# Texte fourni

○ ○ ○

Toute personne a le droit de circuler librement et de choisir sa résidence
à l’intérieur d’un Etat.
2.
Toute personne a le droit de quitter tout pays, y compris le sien,
et de revenir dans son pays. »
Et,
le pire de tout, il existe la possibilité d’emprisonner des mères
de familles et des mineurs, sans tenir compte de leur situation familiale
ou scolaire, dans des centres d’internement où nous savons que
les dépressions, les grèves de la faim et les suicides existent.
Comment peut-on accepter sans réagir que soient concentrés dans
des camps des compatriotes et frères latino-américains sans papier
qui, pour une immense majorité ont passé des années à travailler
et à s’intégrer ? De quel côté est aujourd’hui le devoir
d’ingérence humanitaire ? Où est la « liberté de circuler »,
la protection contre l’emprisonnement arbitraire ?
Parallèlement,
l’Union Européenne essaie de convaincre
la Communauté Andine
des Nations (Bolivie, Colombie, Equateur et Pérou) de signer un
« Accord d’Association » qui comprend en troisième
pilier, un Traité de Libre Commerce, de la même nature et contenu
que ceux qu’imposent les États-Unis. Nous subissons une intense
pression de la part de
la Commission Européenne
pour accepter des conditions de profonde libéralisation pour le
commerce, les services financiers, la propriété intellectuelle ou
nos services publiques. De plus, au nom de la protection
juridique, nous subissons des pressions à propos des processus de
nationalisation de l’eau, du gaz et des télécommunications réalisés
à l’occasion de
la Journée Internationale
des Travailleurs (1er mai -
NDT). Je demande, dans ce cas, où est la « sécurité
juridique » pour nos femmes, adolescents, enfants et travailleurs
qui cherchent de meilleurs horizons en Europe ?

○ ○ ○

# Données enregistrées
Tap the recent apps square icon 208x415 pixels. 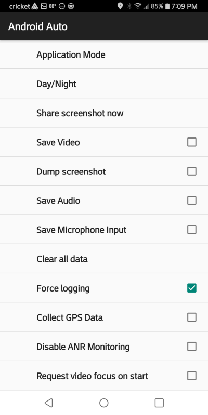tap(159, 403)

○ ○ ○

# Ensemble de consignes
1. Quels pays le texte sur l'Union européenne et les migrants cite-t-il comme membres de la Communauté andine des Nations ?
2. Prolongez le texte sur l'Union européenne et les migrants après sa dernière phrase.

# Les réponses
1. Bolivie, Colombie, Equateur et Pérou.

2.
Promouvoir
la libre circulation de marchandises et des finances, alors qu’en
face nous assistons à l’emprisonnement sans procès pour nos frères
qui essaient de circuler librement, c’est nier les fondements de
la liberté et des droits démocratiques.
Dans
ces conditions, si cette « directive retour » est
approuvée, nous serions dans l’impossibilité éthique d’approfondir
les négociations avec l’Union Européenne et nous nous réservons
le droit de mettre en place pour les citoyens européens les mêmes
obligations de visa imposées au Boliviens depuis le 1er avril
2007, selon le principe de réciprocité diplomatique. Nous ne l’avons
pas exercé jusqu’à ce jour, justement dans l’espoir de voir
de bon signaux de la part de l’UE.
Le
monde, ses continents, ses océans et ses pôles, vivent d’importantes
difficultés globales : le réchauffement climatique, la
pollution, la disparition lente mais certaine des ressources énergétiques
et de la biodiversité tandis qu’augmentent la faim et la pauvreté
dans les pays, fragilisant nos sociétés. Faire des migrants, qu’ils
soient avec ou sans papier, les boucs émissaires de ces problèmes
globaux, n’est pas une solution. Cela ne correspond à aucune réalité.
Les problèmes de cohésion sociale dont souffre l’Europe ne sont
pas la faute des migrants, mais le résultat du modèle de développement
imposé par le Nord, qui détruit la planète et démembre les sociétés
des hommes.
Au
nom du peuple de Bolivie, de tous mes frères du continent, de régions
du monde telles que le Maghreb, de l’Asie et des pays
d’Afrique, je lance un appel à la conscience des liders
et des députés européens, des peuples, citoyens et activistes
d’Europe, pour que le texte de la « directive retour »
ne soit pas approuvé.
Telle
que nous la connaissons aujourd’hui, c’est une directive de la
honte. J’appelle également l’Union Européenne à élaborer,
dans les mois prochains, une politique migratoire respectueuse des
droits humains qui permette de maintenir ce dynamisme profitable
à nos deux continents et qui répare une fois pour toute la terrible
dette historique, économique et écologique qu’ont les pays d’Europe
envers une grande partie du Tiers Monde, qui referme une fois pour
toute les veines toujours ouvertes de l’Amérique Latine. Vous ne
pouvez rater aujourd’hui vos « politiques d’intégration »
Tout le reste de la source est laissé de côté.